香港・中国市場Dairy ~ 香港ハンセン指数は6日ぶりの反発、オフショア人民元は対ドルで過去最大の上昇
ハンセン指数 15,317.67 pt (+1.00%)
中国本土株指数 5,217.54 pt (+0.72%)
レッドチップ指数 3,093.57 pt (▲0.94%)
売買代金1,307億5百万HK$(前日1,434億5万HK$)
25日に発表された米消費者信頼感指数(10月)は、102.5と市場予想を下回り、前月からも低下し過去7カ月で最低水準を記録した。特に期待指数は78.1と80割れとなり、景気後退リスクを示唆する内容となった。個人消費が7割を占める米国経済で、消費者信頼感指数の低下は、需要の鈍化を示唆しており、今後インフレ圧力が弱まることが期待される。これを受けて、金融引き締めペース鈍化の思惑から米国株価は急伸した。これで米国主要指数は3日続伸となった。
金融市場では、短期金利が最も高くなる金利 (ターミナルレート)が5%を割り込み、為替市場ではドルインデックスが1ヶ月ぶりの安値水準に落ち込んだ。ドル軟化は、中国人民元安も一服つかせ、対ドルベースで1ドル=7.20元台まで回復した。前日、オフショア人民元は1ドル=7.37元台と2008年以来の水準まで低下していた。中国人民銀行は25日、中国国家外為管理局(SAFE)と共に声明を発表し、中国は人民元の柔軟性を高め、元の基本的な安定を維持し、投資家の信頼回復に努める姿勢を示した。先週末までの共産党大会のトーンとは打って変わった情報発信に、市場はやや困惑しているようである。今後、政府がどれだけ真摯にマーケットと向き合うかによって、人民元や中国株価の方向感が出るだろう。
26日の香港市場は前日まで、終値ベースで約13年6カ月ぶりの安値を更新する軟調な展開だったこともあり、ハンセン指数が午前中だけで前日比2%強反発する場面もあった。ただ、上値は重く、中国共産党新指導部の経済政策への不透明感は強く、午後には上げ幅を縮小し前日比1.00%高の水準で引けた。

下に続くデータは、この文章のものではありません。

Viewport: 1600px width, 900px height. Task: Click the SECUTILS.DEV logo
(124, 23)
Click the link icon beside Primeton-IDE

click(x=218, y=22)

ハイテク株で構成されるハンセンテック指数は、反発の勢いの中、市場をアウトパフォームし、前日比2.48%高と続伸した。ソフトウエア開発の明源雲集団(0909)は11.3%高、オンラインゲームの金山軟件(3888)は10.6%高だった。自動車関連株も買い戻され、新興メーカーのNIO(9866)は10.5%高、EVメーカーの小鵬汽車(9868)は9.9%高、理想汽車(2015)は4.0%と上げ幅が目立った。
主要銘柄も買い戻されフードデリバリーの美団(3690)は5.0%高、香港取引所(0388)は4.3%高、バイオ医薬品開発の薬明生物技術(2269)は3.4%高だった。
一方、不動産関連株は連日軟調な動きが続き、不動産開発の恒隆地産(0101)は6.5%安、華潤置地(1109)は4.1%安、龍湖集團(0960)は3.9%安、中国海外発展(0688)は3.5%安となった。
本土株市場は上海総合指数が前日比0.78%高の2,999.50、CSI300は同0.81%高の3,656.90で引けた。急落した人民元相場が元高方向に振れたことが買い材料として取り上げられた。一部では中国の国有銀行がオンショア、オフショアの両市場で米ドル売りを実施したとの観測も流れていた。
まだ安定を取り戻した相場展開とは言えない。猫の目のように変わる相場に一喜一憂するのではなく、悲観ばかりではない大局観をもって、相場に入るタイミングを計るべきだろう。ターミナルレートの議論にしても、やや度が過ぎた面はある。インフレ率が落ち着くことがベストだが、世界的に急ピッチで政策金利が上昇した効果は、それなりに出始めるのではないだろうか。